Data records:
---

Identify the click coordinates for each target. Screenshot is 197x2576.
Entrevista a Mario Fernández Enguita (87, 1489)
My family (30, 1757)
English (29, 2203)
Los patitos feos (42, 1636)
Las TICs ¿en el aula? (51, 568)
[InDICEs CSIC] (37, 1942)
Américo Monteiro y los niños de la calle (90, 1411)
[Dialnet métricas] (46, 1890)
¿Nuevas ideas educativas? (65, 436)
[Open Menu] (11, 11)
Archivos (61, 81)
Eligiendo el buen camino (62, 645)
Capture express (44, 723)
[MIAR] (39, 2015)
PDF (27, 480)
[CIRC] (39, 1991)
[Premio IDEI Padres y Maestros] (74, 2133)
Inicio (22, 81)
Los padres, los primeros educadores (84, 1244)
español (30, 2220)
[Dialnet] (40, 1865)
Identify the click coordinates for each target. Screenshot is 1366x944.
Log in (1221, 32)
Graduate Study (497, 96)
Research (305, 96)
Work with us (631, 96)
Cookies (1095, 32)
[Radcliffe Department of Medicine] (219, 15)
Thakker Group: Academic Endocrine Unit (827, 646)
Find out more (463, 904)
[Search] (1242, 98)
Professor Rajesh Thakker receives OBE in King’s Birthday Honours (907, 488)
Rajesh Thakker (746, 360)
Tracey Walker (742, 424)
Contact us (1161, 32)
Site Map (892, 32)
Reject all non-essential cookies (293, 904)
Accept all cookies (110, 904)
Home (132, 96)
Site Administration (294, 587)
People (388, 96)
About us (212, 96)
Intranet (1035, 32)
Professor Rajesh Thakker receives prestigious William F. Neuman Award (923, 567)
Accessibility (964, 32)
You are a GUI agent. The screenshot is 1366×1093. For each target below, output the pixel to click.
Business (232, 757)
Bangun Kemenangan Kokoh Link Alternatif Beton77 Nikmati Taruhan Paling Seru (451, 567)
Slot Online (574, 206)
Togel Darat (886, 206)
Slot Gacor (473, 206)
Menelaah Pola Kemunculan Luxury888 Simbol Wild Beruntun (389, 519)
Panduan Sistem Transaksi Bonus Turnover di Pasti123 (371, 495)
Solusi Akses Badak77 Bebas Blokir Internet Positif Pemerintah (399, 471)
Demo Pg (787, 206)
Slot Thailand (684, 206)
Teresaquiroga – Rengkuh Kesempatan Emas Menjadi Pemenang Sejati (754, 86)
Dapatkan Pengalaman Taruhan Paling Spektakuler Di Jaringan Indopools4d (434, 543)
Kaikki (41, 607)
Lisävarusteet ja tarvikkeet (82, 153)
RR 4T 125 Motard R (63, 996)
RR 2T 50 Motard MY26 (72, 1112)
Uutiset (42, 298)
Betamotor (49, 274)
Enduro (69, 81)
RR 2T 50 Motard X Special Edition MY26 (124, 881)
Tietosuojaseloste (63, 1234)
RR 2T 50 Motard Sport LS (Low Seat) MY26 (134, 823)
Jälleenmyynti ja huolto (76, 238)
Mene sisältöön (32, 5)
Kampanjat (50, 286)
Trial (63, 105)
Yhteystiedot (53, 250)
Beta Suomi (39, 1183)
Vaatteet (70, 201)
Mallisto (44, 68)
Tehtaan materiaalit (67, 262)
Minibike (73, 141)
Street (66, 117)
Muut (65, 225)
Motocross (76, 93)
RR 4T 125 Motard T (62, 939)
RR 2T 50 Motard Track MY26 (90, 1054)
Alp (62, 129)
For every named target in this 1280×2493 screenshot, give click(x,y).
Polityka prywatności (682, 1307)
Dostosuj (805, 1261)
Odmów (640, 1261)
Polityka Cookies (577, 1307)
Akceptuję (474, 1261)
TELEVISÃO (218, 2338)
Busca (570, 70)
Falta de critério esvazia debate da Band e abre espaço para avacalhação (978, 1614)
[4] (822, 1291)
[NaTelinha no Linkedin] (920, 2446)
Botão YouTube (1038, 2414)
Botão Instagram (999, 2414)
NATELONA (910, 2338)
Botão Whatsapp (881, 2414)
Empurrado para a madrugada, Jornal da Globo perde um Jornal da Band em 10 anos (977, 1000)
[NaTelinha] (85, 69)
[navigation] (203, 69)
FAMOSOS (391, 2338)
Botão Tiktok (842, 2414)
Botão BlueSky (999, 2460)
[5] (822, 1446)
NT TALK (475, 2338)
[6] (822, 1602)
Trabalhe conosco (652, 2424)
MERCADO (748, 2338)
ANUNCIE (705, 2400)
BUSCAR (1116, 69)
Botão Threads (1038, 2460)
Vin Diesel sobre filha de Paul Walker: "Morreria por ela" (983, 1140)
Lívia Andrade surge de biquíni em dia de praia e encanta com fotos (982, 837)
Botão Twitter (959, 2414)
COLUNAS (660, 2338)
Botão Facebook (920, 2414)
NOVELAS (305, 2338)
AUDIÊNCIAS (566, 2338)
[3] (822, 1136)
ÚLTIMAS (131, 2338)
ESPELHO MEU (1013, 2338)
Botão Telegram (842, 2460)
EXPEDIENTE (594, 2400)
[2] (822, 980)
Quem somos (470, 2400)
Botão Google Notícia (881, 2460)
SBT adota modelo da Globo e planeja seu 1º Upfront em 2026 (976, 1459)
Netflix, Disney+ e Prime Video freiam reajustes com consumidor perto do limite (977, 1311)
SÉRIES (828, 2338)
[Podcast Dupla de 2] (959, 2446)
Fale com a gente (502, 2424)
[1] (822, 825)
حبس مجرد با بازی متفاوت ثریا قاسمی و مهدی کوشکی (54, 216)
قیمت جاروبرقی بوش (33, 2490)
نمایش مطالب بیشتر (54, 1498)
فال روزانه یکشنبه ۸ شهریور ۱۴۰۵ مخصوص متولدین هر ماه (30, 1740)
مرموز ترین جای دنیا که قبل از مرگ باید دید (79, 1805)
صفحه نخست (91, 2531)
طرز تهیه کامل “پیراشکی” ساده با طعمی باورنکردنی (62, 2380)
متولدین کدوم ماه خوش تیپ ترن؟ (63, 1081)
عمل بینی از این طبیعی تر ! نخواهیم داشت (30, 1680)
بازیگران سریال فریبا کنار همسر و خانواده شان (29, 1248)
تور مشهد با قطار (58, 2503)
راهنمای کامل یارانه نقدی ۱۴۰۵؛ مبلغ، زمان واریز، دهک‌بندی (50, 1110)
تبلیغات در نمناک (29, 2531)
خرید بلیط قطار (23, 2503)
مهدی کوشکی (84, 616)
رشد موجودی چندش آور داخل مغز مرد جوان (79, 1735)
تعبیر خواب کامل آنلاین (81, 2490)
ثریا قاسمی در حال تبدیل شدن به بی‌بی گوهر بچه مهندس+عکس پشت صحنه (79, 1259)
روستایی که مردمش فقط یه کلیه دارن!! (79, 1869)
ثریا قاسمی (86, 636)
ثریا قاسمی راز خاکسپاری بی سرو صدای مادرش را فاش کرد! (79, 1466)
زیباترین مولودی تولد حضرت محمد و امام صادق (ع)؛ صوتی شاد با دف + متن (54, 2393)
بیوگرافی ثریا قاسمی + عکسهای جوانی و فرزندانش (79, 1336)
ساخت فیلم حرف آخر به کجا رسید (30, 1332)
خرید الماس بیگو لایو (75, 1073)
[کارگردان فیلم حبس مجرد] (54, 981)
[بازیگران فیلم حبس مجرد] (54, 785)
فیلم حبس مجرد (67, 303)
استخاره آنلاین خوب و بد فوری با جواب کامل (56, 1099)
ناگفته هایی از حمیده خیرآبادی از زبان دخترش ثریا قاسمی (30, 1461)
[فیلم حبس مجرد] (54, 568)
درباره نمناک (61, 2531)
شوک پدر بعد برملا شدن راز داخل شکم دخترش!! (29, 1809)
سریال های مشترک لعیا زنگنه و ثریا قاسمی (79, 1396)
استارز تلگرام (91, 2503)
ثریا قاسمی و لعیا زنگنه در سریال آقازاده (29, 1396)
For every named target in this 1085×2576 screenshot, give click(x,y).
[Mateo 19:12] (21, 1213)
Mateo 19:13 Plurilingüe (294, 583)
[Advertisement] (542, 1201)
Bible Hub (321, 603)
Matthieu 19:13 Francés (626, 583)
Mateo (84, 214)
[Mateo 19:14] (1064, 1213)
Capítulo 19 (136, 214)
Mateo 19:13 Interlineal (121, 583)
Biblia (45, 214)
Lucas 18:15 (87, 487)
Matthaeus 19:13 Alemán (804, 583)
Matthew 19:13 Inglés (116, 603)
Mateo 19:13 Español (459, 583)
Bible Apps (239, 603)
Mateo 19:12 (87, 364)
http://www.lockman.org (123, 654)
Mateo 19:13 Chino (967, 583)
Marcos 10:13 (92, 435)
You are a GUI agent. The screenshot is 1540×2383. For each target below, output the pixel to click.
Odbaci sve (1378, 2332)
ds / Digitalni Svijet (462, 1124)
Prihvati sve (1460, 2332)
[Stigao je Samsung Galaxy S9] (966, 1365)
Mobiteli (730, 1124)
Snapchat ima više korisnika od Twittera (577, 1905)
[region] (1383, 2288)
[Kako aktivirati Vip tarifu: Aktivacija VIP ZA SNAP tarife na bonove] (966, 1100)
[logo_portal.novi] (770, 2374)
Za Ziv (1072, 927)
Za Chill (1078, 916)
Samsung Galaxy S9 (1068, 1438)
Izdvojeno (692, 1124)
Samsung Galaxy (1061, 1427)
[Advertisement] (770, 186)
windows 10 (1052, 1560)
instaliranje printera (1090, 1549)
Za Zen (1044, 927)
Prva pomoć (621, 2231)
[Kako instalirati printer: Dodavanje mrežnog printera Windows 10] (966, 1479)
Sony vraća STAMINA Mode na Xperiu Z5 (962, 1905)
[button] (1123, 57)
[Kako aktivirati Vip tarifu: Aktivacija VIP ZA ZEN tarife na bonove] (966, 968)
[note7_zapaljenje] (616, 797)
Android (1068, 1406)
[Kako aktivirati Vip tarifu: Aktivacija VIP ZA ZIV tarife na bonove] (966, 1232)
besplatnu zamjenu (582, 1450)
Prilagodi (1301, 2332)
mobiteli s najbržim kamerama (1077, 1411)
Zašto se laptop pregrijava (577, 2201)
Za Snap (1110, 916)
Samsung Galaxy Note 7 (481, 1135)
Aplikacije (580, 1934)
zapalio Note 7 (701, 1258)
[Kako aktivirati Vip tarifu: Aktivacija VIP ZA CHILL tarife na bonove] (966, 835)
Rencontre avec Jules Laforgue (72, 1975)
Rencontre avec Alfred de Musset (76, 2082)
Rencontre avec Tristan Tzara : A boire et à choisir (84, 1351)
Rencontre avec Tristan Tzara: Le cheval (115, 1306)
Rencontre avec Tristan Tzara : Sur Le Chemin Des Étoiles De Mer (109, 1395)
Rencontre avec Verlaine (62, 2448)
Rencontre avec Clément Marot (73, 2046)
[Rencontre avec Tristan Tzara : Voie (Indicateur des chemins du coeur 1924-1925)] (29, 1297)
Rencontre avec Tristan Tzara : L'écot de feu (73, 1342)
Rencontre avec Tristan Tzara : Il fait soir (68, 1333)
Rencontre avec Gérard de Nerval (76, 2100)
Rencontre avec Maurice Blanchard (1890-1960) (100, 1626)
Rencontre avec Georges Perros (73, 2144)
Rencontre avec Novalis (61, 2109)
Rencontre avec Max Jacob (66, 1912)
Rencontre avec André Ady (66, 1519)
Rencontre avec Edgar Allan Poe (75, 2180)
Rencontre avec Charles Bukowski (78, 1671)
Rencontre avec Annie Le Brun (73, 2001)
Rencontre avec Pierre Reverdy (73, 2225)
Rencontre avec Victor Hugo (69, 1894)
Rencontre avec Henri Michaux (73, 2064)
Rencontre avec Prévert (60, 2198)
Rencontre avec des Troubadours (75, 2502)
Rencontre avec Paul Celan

---

## Your objective
All that is wanted is an exact copy of the lines above from the one with "Empurrado para a" through the one with "BUSCAR (1116, 69)", with both ends included.

## Exercise output
Empurrado para a madrugada, Jornal da Globo perde um Jornal da Band em 10 anos (977, 1000)
[NaTelinha] (85, 69)
[navigation] (203, 69)
FAMOSOS (391, 2338)
Botão Tiktok (842, 2414)
Botão BlueSky (999, 2460)
[5] (822, 1446)
NT TALK (475, 2338)
[6] (822, 1602)
Trabalhe conosco (652, 2424)
MERCADO (748, 2338)
ANUNCIE (705, 2400)
BUSCAR (1116, 69)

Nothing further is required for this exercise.